In a "product sales" database, a customer's order may contain one or more products; and a product can appear in many orders. In a "bookstore" database, a book is written by one or more authors; while an author may write zero or more books. This kind of relationship is known as many-to-many.
Let's illustrate with a "product sales" database. We begin with two tables: Products and Orders. The table products contain information about the products (such as name, description and quantityInStock) with productID as its primary key. The table orders contain customer's orders (customerID, dateOrdered, dateRequired and status). Again, we cannot store the items ordered inside the Orders table, as we do not know how many columns to reserve for the items. We also cannot store the order information in the Products table.

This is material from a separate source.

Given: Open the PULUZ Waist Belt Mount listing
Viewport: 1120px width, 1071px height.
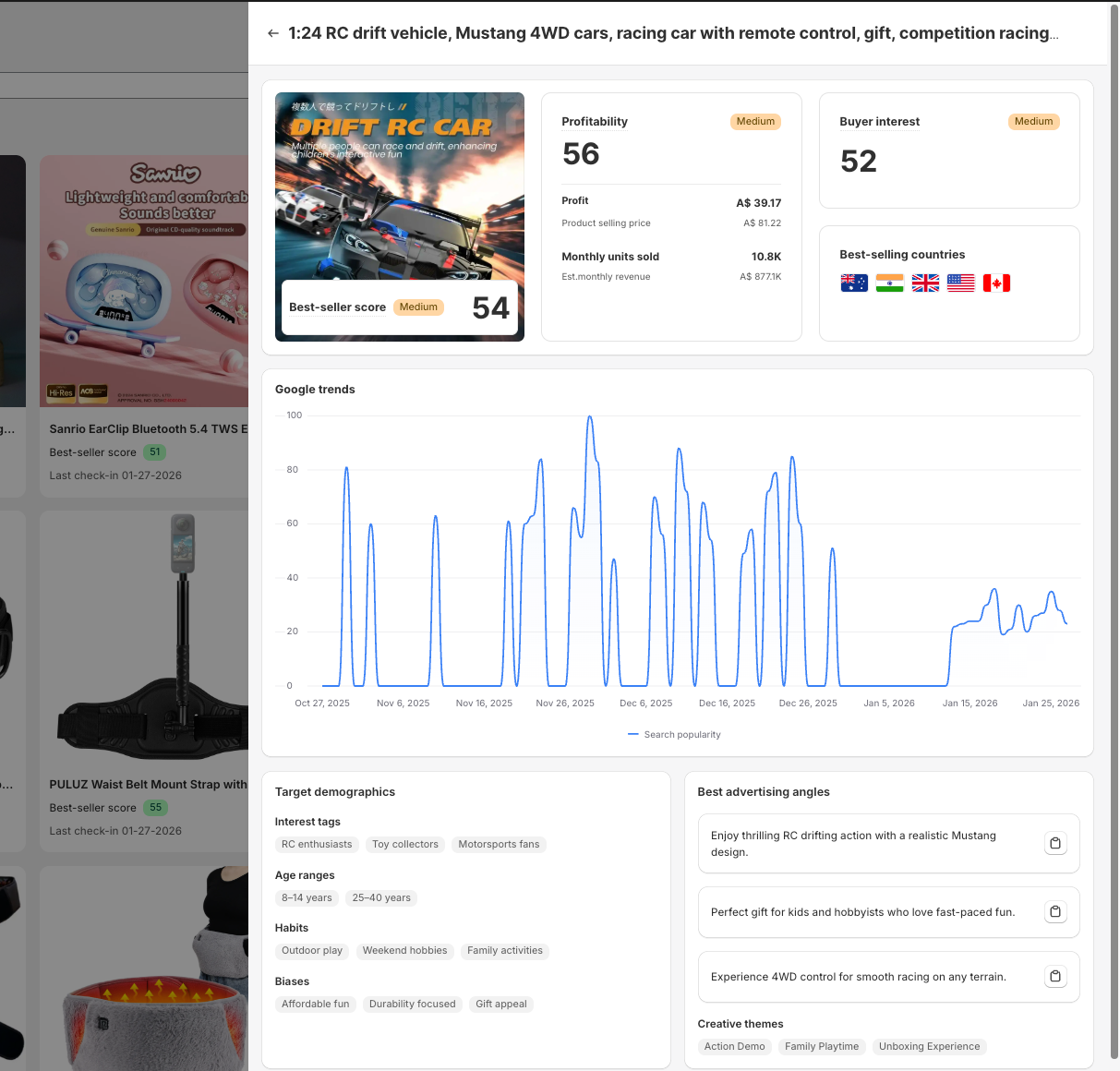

To support many-to-many relationship, we need to create a third table (known as a junction table), say OrderDetails (or OrderLines), where each row represents an item of a particular order. For the OrderDetails table, the primary key consists of two columns: orderID and productID, that uniquely identify each row. The columns orderID and productID in OrderDetails table are used to reference Orders and Products tables, hence, they are also the foreign keys in the OrderDetails table.
The many-to-many relationship is, in fact, implemented as two one-to-many relationships, with the introduction of the junction table.
An order has many items in OrderDetails. An OrderDetails item belongs to one particular order.
A product may appear in many OrderDetails. Each OrderDetails item specified one product.